Especialistas falam que o mercado será mais aquecido do que em 2020, porém mas afetado por incertezas econômicas, políticas e na saúde. Veja se é hora de comprar ou alugar.
SÃO PAULO – Os imóveis ganharam mais holofotes no último ano – seja porque as pessoas começaram a passar mais tempo dentro de casa, ou porque a inflação no setor assustou tanto quem constrói quanto quem aluga. Os juros baixos despertaram o interesse de quem busca um imóvel para morar e a valorização das propriedades chamou a atenção de quem pensa em investir em 2021.
O InfoMoney ouviu especialistas no setor para entender se os fatores que afetaram as propriedades em 2020 podem ser vistos em 2021. Também analisou como ficarão os preços dos imóveis e se esta é a hora certa para adquirir uma propriedade com foco em moradia ou em rendimentos.
Como a pandemia afetou os imóveis
O mercado imobiliário enfrentou números ruins nos últimos anos, refletindo a recessão econômica que começou em 2014. “2016 foi o fundo do poço, e desde então o mercado vinha se recuperando aos poucos. No segundo semestre de 2019, começou a pegar ritmo”, avalia Alberto Ajzental, coordenador do curso de Desenvolvimento de Negócios Imobiliários da FGV.
A expectativa do setor imobiliário era grande para o começo de 2020. O ano começou bem, até que veio a pandemia do novo coronavírus. A nova crise, desta vez iniciada pela área da saúde, gerou incerteza no mercado – mas não demorou para ser contornada pelos players de imóveis.

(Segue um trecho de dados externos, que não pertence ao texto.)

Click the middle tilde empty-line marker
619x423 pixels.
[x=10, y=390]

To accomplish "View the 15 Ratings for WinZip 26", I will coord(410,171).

Depois de uma queda na comercialização de casas e apartamentos entre o final de março e abril deste ano, as vendas começaram a se recuperar em maio. Um cenário realmente favorável se viu de julho em diante, com pico de unidades comercializadas em agosto. Apenas na cidade de São Paulo, foram vendidas 38.287 unidades no acumulado entre janeiro e outubro de 2020, segundo os dados mais recentes do Secovi-SP, o sindicato da habitação. O número representa um crescimento de 5,57% em relação ao mesmo período do ano anterior (36.267 unidades).
No geral, a intenção de compra aumentou ao longo de 2020. Em relatório sobre o terceiro trimestre do ano passado elaborado pelo FipeZap, a proporção de respondentes que declarou intenção de adquirir imóveis nos próximos três meses apresentou nova alta. A intenção passou de 43% no segundo trimestre para 48% entre os respondentes da amostra do terceiro trimestre de 2020. O resultado estabeleceu um novo patamar recorde na série histórica da pesquisa, iniciada em 2014.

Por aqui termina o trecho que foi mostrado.